▶ Your assignment: Output the entries as they appear, skipping images.

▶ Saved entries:
○ ○ ○ ○
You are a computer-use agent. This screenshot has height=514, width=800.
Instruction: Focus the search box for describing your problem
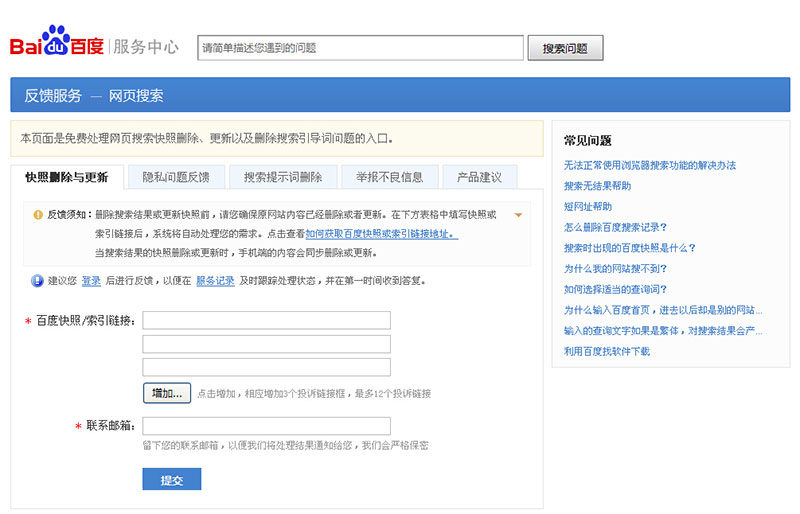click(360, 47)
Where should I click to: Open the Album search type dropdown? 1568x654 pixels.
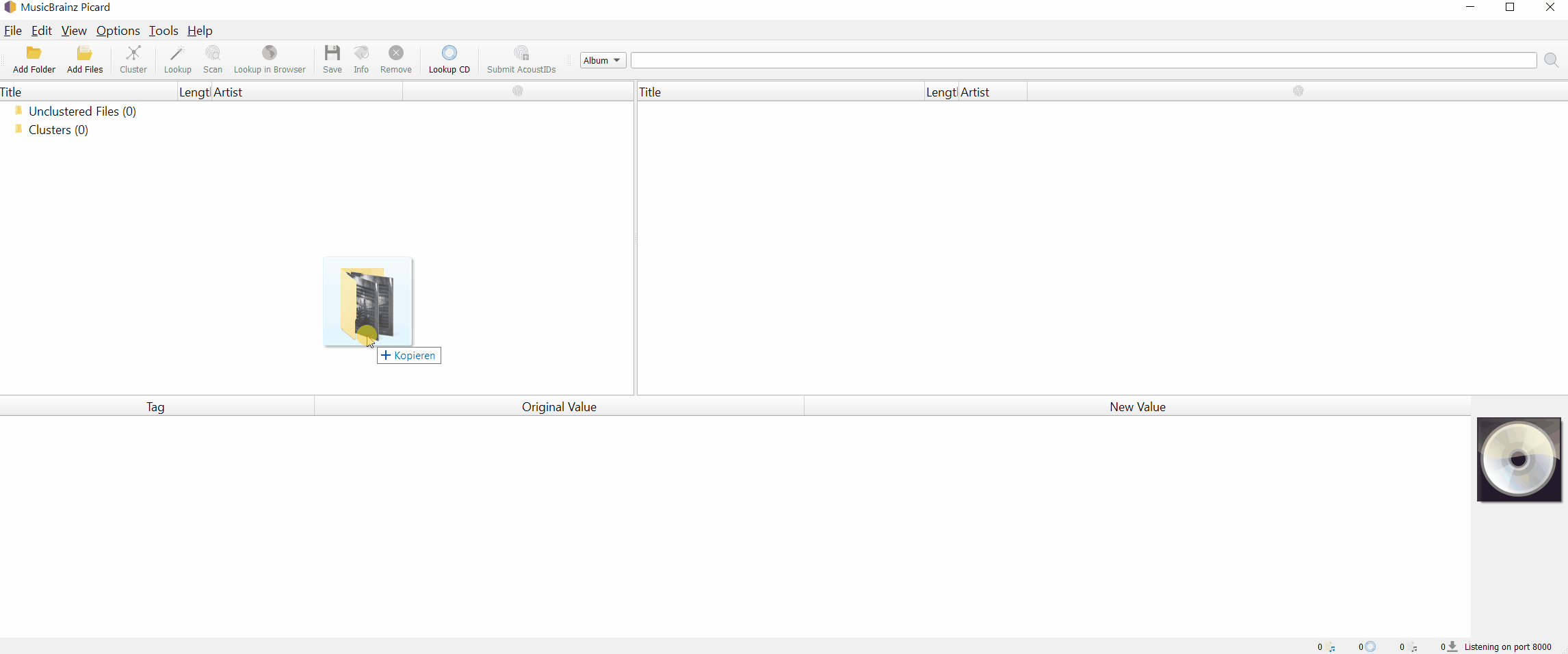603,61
○ ○ ○ ○
▶ Response box:
You are a computer-use agent. This screenshot has height=514, width=800.
Instruction: Focus the search box for describing your problem
click(360, 47)
Where should I click to: Open the Album search type dropdown? 1568x654 pixels.
603,61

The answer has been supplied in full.